▸ **Your task**
The records that follow are to be reproduced verbatim.

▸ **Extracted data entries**

•••

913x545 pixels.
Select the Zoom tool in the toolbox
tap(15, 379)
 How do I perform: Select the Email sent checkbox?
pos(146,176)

•••

▸ **Your solution**
913x545 pixels.
Select the Zoom tool in the toolbox
tap(15, 379)
 How do I perform: Select the Email sent checkbox?
pos(146,176)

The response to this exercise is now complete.